-- Start of Recorded data --

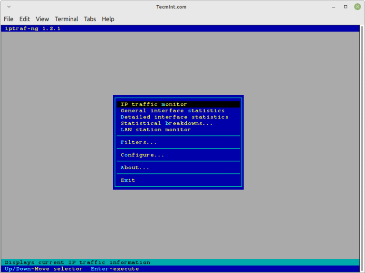Select LAN station monitor option
The height and width of the screenshot is (273, 365).
tap(155, 129)
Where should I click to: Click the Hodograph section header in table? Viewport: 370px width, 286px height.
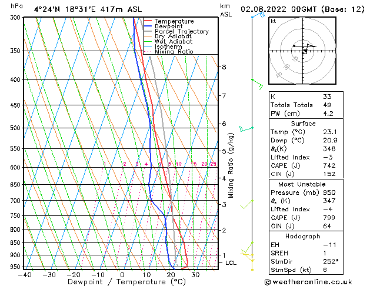point(304,236)
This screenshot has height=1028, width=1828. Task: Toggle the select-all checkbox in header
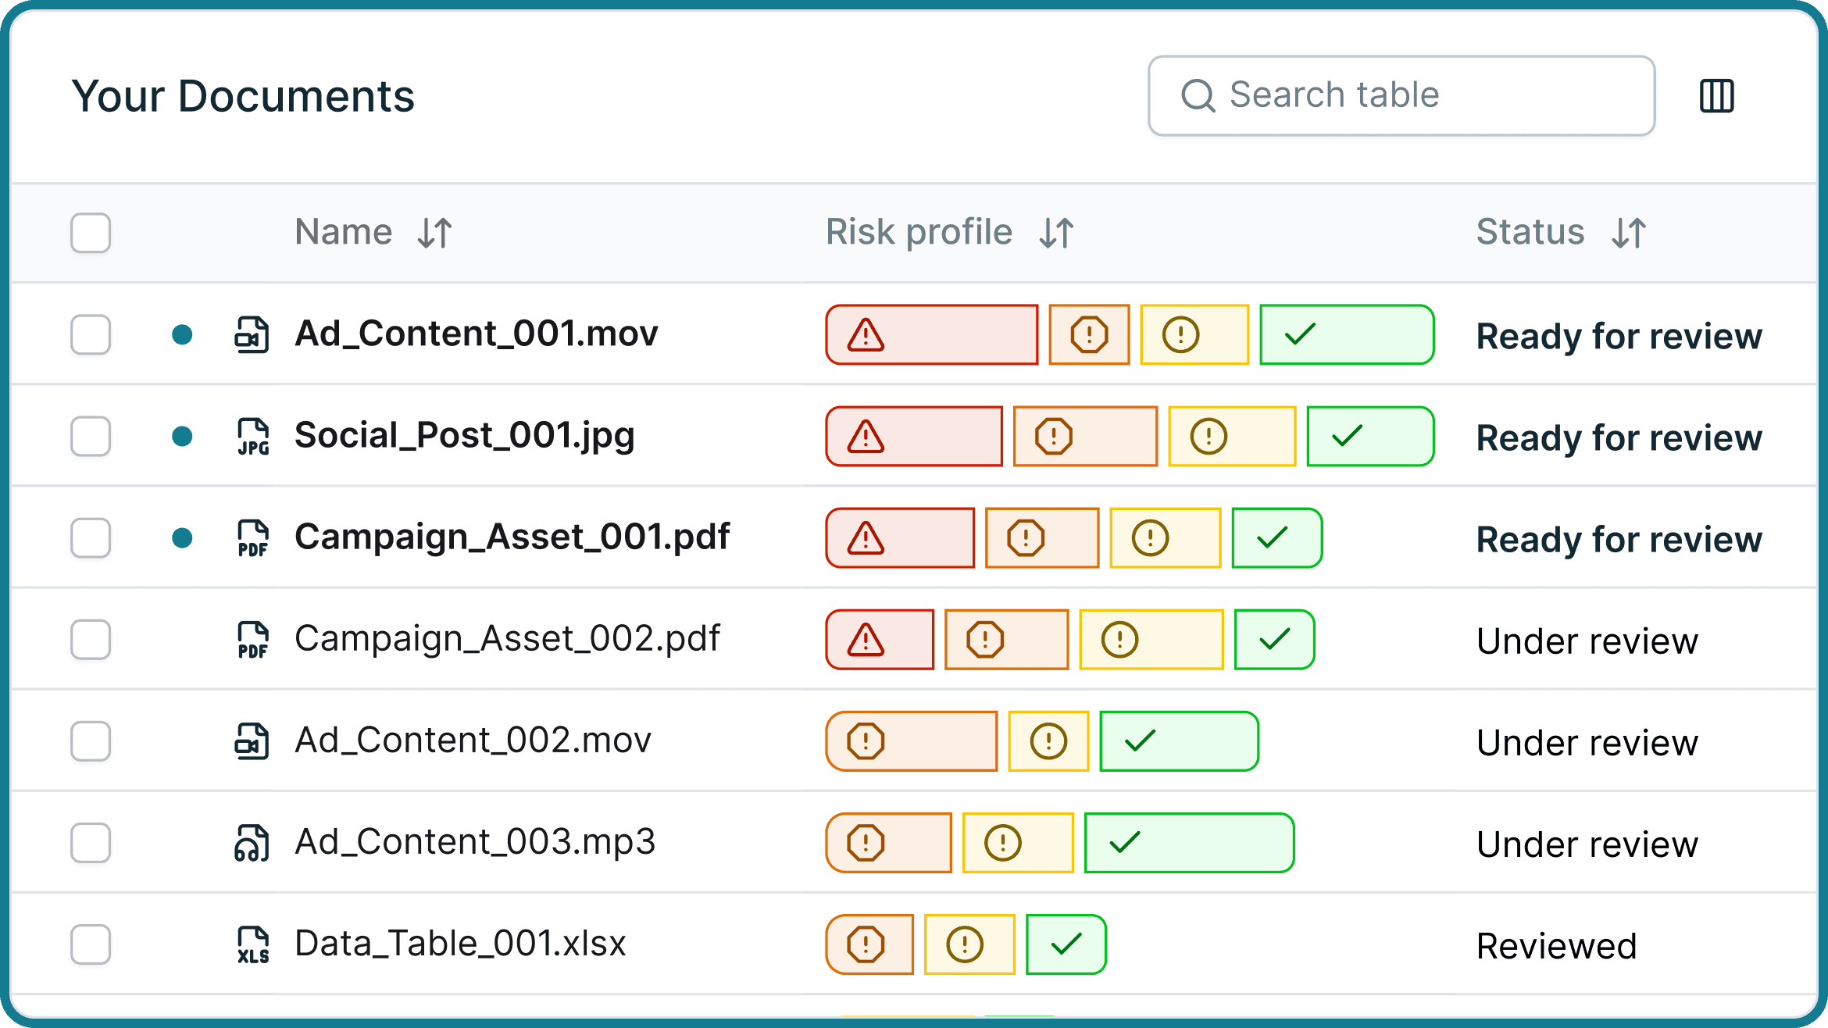(x=91, y=233)
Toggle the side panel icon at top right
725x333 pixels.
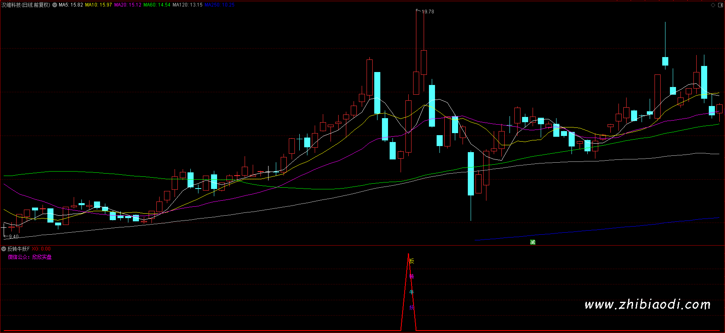719,5
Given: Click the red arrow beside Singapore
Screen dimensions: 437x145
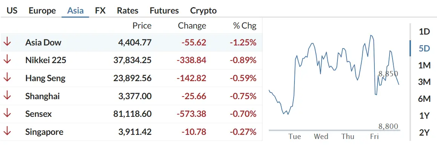Looking at the screenshot, I should 7,132.
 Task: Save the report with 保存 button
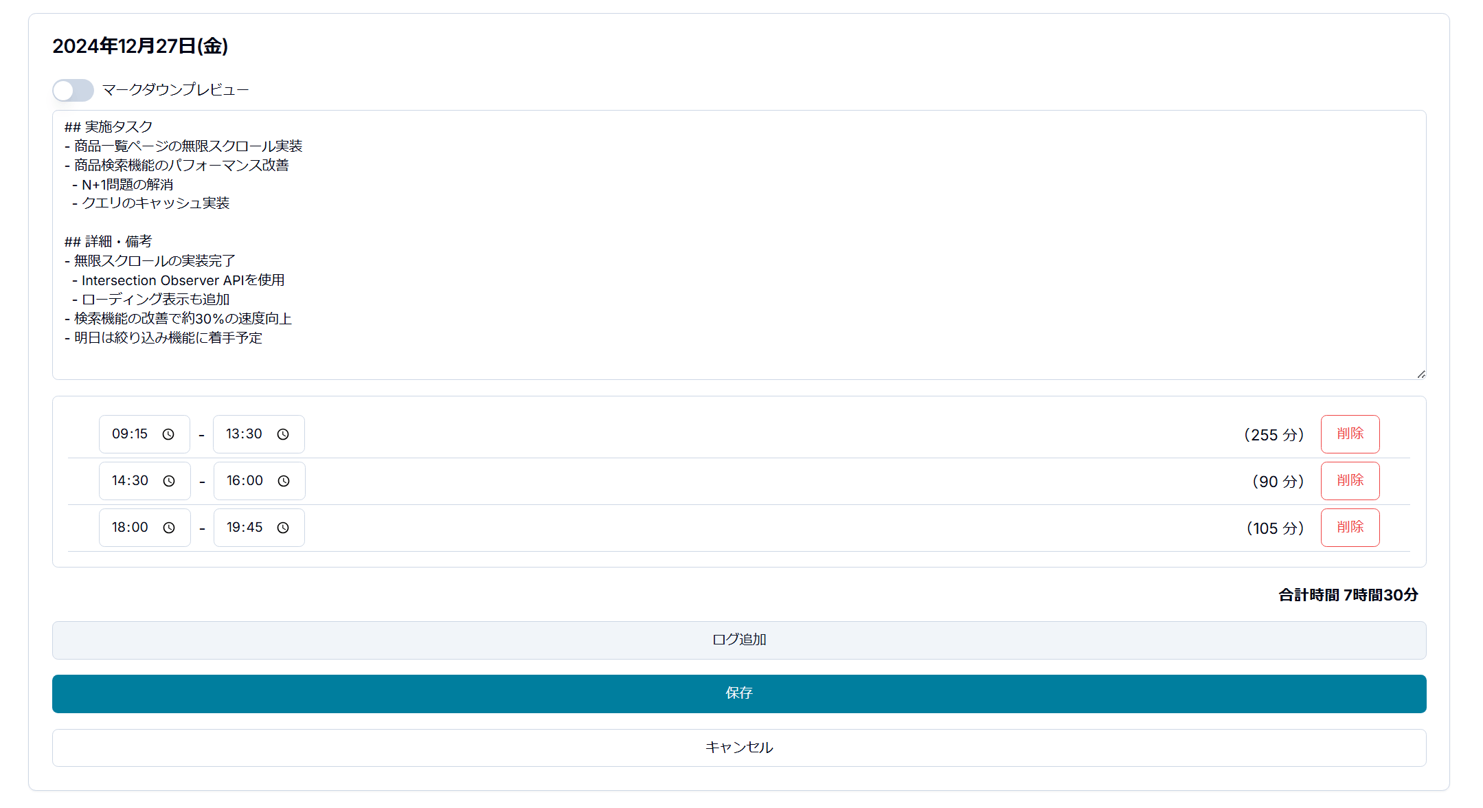click(739, 693)
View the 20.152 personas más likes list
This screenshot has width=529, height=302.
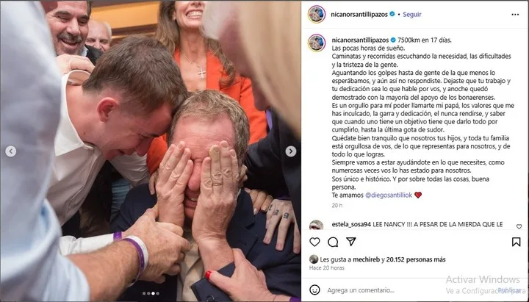[416, 259]
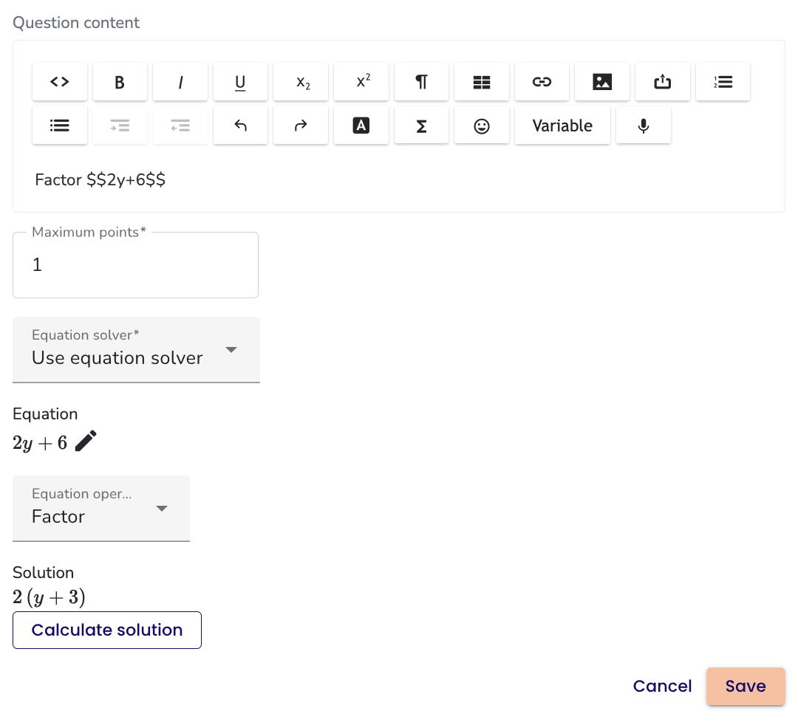Open paragraph format options

pyautogui.click(x=421, y=82)
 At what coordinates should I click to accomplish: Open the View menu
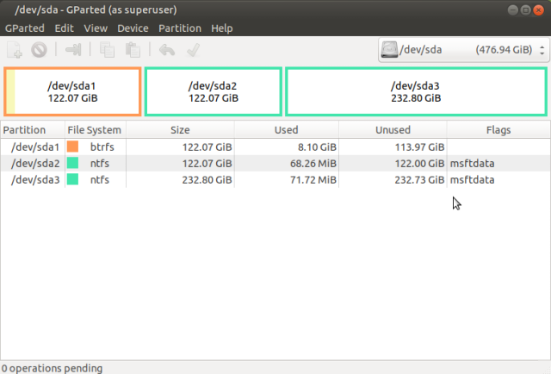click(96, 28)
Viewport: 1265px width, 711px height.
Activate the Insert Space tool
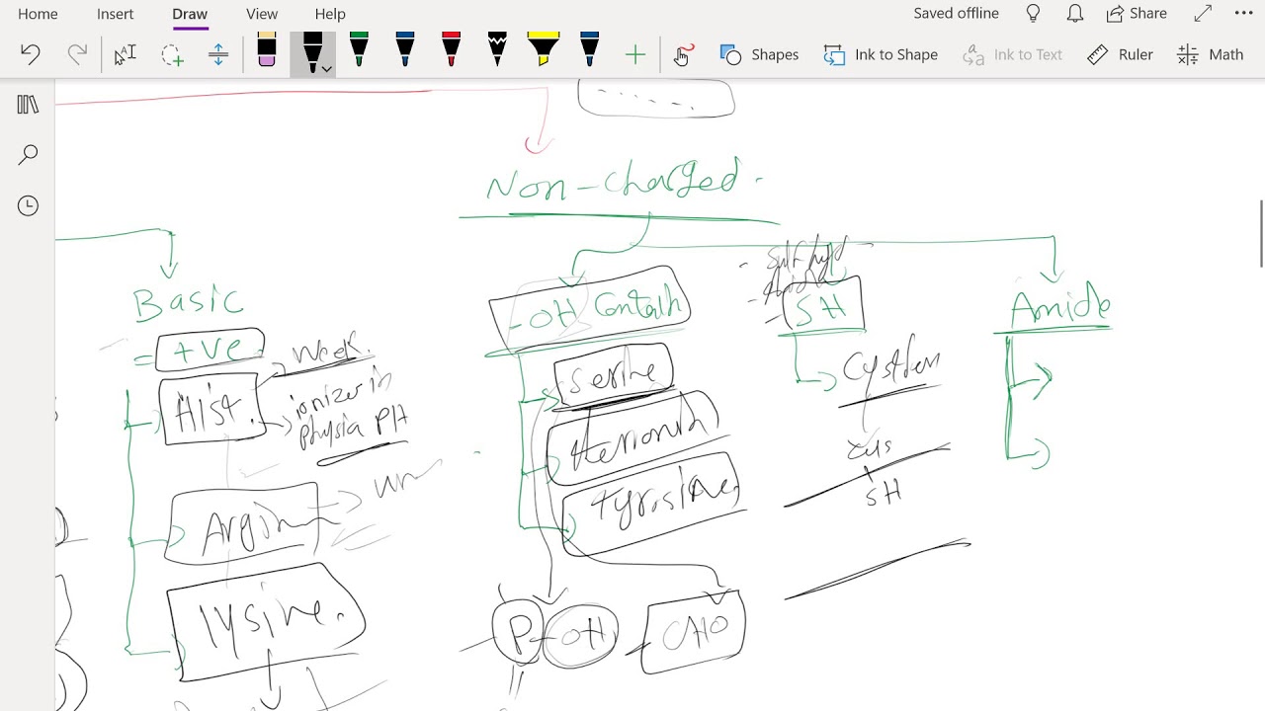[218, 54]
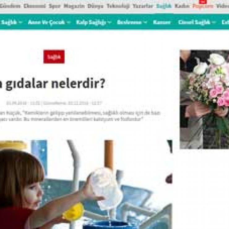Select Kanser in the green navigation bar

(162, 22)
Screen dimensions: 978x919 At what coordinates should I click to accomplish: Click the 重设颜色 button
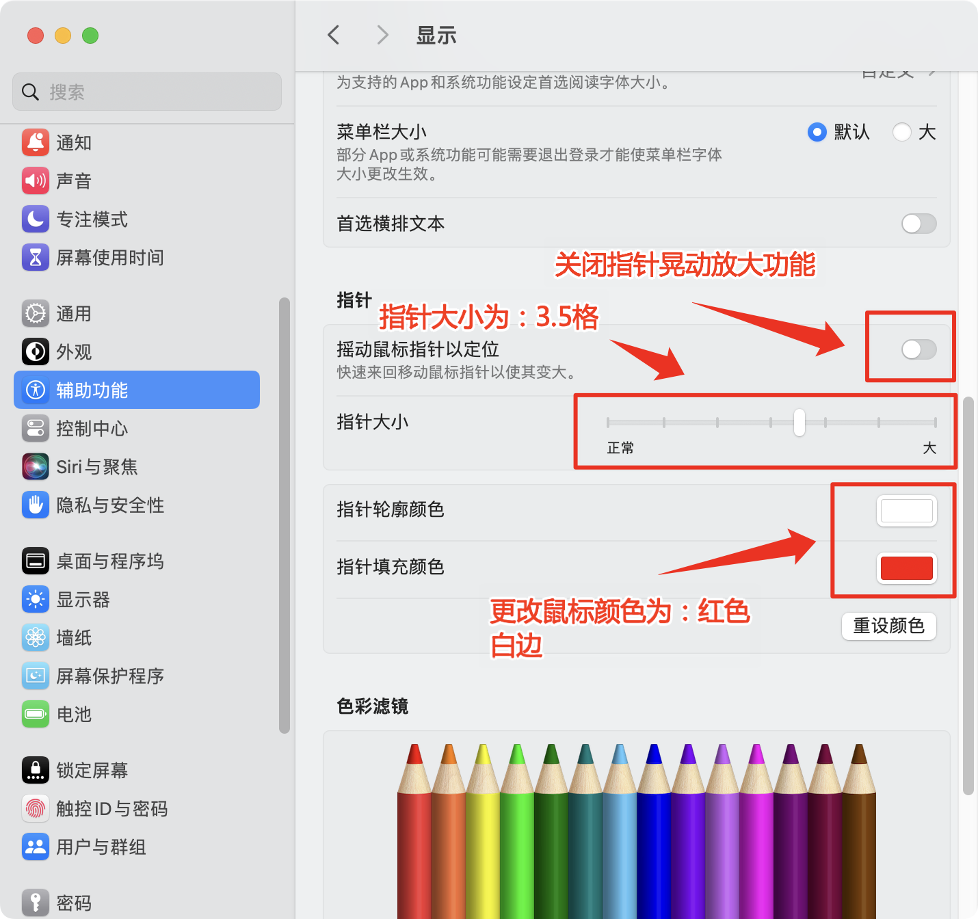pyautogui.click(x=888, y=626)
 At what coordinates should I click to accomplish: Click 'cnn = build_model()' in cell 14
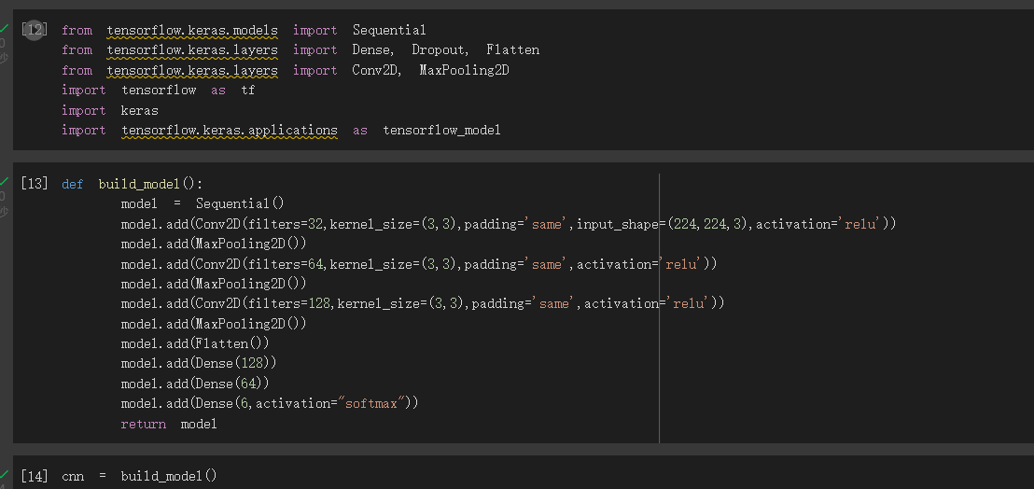(139, 476)
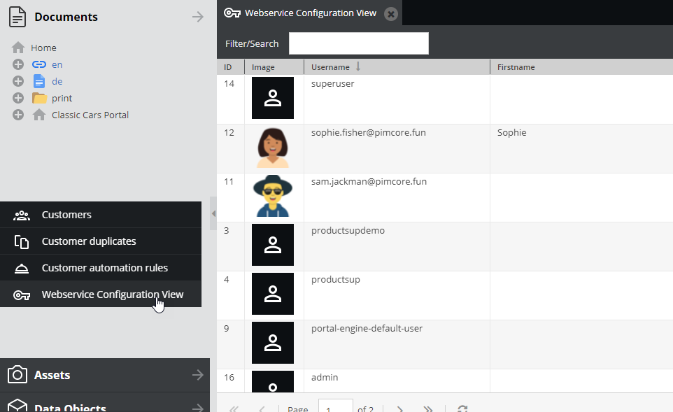Open Customer duplicates from menu
Screen dimensions: 673x412
coord(88,241)
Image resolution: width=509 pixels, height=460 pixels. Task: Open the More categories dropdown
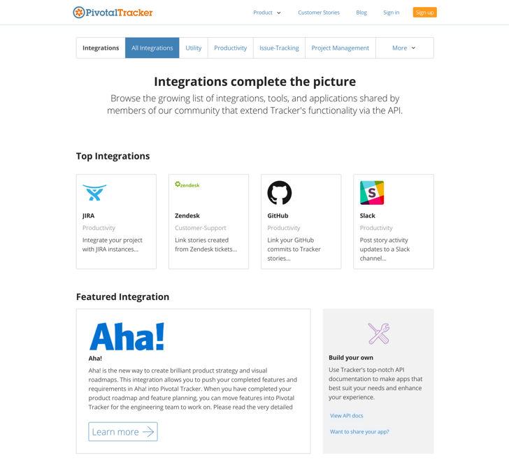(403, 48)
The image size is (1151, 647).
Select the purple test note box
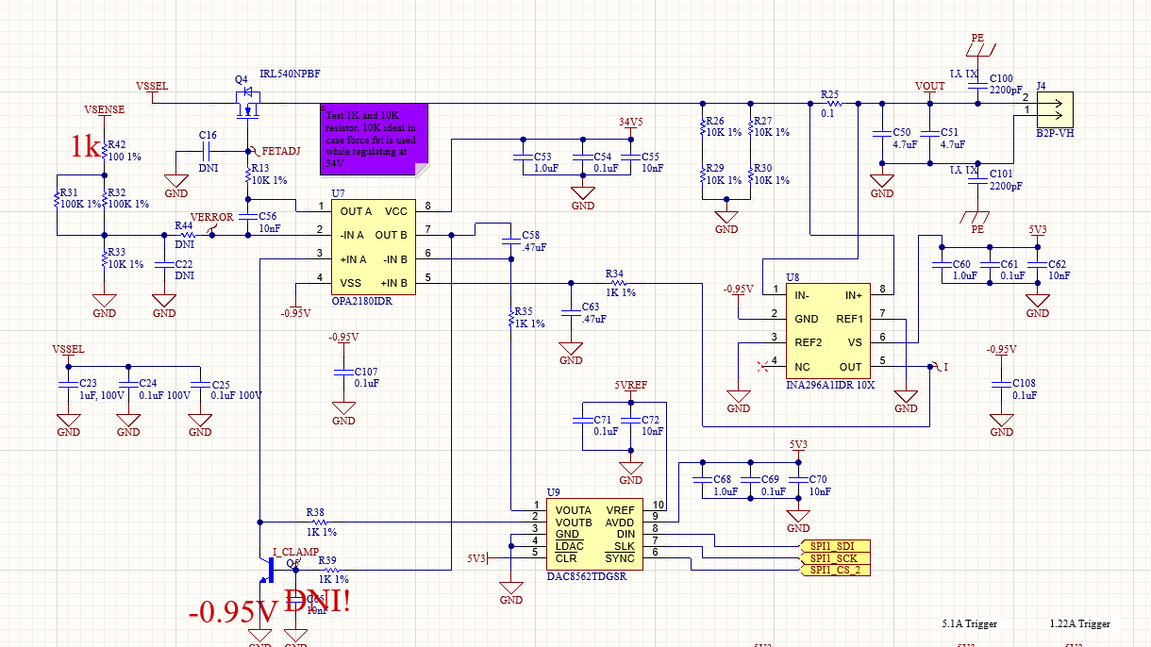pyautogui.click(x=374, y=140)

-- End of Recorded data --

Convert the lines of the items above into a Markdown table with the columns Row and Line, skipping blank lines and leaving the pictures out. Begin at the line that has "View the 20.152 personas más likes list" and continue through the end of the items.

Answer for this exercise =
| Row | Line |
|---|---|
| 1 | View the 20.152 personas más likes list |
| 2 | This screenshot has width=529, height=302. |
| 3 | [416, 259] |
| 4 | Open paragraph format options |
| 5 | pyautogui.click(x=421, y=82) |
| 6 |  At what coordinates should I click to accomplish: Open the View menu |
| 7 | click(96, 28) |
| 8 | Viewport: 1265px width, 711px height. |
| 9 | Activate the Insert Space tool |
| 10 | [218, 54] |
| 11 | Select Kanser in the green navigation bar |
| 12 | (162, 22) |
| 13 | Screen dimensions: 978x919 At what coordinates should I click to accomplish: Click the 重设颜色 button |
| 14 | pyautogui.click(x=888, y=626) |
| 15 |  At what coordinates should I click to accomplish: Click 'cnn = build_model()' in cell 14 |
| 16 | (139, 476) |
| 17 | Open Customer duplicates from menu |
| 18 | Screen dimensions: 673x412 |
| 19 | coord(88,241) |
| 20 | Image resolution: width=509 pixels, height=460 pixels. Task: Open the More categories dropdown |
| 21 | (403, 48) |
| 22 | The image size is (1151, 647). |
| 23 | Select the purple test note box |
| 24 | pyautogui.click(x=374, y=140) |